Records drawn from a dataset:

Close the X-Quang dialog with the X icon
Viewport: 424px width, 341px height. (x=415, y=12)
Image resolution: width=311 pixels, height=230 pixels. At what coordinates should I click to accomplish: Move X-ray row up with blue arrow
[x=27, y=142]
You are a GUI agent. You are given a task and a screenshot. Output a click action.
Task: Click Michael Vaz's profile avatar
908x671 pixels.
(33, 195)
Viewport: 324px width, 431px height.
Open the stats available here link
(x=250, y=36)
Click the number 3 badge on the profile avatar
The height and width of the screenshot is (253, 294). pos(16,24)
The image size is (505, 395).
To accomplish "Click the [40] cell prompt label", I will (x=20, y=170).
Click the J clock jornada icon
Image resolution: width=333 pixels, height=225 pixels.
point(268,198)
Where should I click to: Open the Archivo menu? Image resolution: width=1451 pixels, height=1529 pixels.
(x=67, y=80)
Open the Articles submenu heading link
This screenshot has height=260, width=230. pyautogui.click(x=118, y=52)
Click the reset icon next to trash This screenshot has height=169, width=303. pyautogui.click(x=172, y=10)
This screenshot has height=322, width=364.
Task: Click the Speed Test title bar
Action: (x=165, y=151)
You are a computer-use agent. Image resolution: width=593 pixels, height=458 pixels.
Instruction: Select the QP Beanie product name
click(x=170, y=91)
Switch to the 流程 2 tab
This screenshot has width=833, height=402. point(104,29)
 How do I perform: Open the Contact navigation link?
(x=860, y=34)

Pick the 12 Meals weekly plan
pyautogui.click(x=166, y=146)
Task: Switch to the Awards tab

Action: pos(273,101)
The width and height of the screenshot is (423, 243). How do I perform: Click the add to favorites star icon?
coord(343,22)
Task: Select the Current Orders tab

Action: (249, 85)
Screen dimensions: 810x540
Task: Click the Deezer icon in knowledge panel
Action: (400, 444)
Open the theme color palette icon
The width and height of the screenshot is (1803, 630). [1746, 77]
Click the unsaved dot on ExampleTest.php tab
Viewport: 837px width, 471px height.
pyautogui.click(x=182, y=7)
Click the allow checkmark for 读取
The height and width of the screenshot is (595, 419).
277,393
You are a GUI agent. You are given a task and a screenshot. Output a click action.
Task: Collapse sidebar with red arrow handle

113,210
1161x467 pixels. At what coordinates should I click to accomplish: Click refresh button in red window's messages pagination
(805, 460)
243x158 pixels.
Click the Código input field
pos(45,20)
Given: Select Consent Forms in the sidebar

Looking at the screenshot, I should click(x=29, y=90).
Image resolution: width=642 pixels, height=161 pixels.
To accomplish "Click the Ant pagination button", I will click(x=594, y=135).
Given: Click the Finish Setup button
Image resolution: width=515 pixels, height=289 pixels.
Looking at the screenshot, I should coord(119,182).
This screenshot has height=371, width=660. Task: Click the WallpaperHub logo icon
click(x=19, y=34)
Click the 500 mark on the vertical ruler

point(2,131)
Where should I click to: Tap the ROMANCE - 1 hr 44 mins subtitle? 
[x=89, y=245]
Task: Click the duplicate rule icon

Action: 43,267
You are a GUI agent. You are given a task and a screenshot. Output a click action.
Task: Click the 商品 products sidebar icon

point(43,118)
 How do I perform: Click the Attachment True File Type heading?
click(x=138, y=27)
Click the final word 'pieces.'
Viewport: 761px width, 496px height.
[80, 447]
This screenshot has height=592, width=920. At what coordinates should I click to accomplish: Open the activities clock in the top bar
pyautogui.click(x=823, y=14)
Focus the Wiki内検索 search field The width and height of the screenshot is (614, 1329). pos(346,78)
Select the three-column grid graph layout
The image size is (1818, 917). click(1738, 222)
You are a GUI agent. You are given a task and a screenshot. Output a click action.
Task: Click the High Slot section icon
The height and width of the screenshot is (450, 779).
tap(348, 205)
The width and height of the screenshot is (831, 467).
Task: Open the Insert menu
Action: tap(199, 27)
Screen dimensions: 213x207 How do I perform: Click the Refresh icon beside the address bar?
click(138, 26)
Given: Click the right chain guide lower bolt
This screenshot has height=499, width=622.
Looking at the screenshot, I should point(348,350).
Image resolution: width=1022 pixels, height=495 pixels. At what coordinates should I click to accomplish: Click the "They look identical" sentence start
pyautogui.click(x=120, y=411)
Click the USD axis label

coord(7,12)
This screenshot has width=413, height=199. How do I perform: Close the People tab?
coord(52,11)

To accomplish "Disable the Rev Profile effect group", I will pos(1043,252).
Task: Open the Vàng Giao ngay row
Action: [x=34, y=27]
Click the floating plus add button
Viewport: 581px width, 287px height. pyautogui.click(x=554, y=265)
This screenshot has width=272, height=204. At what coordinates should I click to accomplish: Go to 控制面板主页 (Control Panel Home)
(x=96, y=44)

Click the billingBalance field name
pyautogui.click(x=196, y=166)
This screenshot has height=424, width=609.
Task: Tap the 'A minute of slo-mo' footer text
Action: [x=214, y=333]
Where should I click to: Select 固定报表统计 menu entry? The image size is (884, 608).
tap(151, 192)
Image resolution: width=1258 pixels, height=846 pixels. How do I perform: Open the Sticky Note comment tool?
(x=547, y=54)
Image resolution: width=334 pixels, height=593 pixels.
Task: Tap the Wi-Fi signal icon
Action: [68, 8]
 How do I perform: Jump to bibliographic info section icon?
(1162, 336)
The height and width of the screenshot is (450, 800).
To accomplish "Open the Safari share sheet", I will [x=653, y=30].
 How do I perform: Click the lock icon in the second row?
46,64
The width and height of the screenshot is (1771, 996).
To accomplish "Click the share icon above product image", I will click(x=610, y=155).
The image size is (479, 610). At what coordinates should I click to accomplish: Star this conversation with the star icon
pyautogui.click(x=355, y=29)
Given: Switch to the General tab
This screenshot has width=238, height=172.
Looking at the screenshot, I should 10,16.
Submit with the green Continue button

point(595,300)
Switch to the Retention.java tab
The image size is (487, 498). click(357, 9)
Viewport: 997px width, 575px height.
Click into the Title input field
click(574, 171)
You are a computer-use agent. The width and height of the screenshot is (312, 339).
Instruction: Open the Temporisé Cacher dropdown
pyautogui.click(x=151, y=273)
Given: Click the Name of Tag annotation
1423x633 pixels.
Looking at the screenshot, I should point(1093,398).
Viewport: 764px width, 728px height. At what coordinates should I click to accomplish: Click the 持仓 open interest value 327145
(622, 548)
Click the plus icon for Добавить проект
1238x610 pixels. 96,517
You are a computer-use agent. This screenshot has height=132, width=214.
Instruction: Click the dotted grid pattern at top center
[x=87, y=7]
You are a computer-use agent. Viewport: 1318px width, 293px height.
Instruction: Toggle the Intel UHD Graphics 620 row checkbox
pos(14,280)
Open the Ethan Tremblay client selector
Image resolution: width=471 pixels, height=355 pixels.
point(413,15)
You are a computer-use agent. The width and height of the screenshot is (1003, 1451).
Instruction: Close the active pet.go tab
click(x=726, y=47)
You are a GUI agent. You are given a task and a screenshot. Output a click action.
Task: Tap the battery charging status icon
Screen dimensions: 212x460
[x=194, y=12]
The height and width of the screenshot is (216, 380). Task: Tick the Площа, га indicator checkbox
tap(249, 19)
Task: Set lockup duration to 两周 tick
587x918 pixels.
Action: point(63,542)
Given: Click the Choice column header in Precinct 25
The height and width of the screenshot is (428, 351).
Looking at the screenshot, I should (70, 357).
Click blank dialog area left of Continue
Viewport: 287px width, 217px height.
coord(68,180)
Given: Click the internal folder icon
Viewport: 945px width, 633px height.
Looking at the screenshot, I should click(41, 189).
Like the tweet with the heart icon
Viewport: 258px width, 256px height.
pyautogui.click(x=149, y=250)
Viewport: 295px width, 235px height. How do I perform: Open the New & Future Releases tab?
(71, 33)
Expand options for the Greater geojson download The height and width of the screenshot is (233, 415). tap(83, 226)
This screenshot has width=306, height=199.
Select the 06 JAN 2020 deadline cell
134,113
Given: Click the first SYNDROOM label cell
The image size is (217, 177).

Task brief: From the entries above, return exactly the line containing "Focus the Wiki内検索", the line containing "Task: Click the High Slot section icon", and all lines between, and nothing else.

Task solution:
Focus the Wiki内検索 search field The width and height of the screenshot is (614, 1329). pos(346,78)
Select the three-column grid graph layout
The image size is (1818, 917). click(1738, 222)
You are a GUI agent. You are given a task and a screenshot. Output a click action.
Task: Click the High Slot section icon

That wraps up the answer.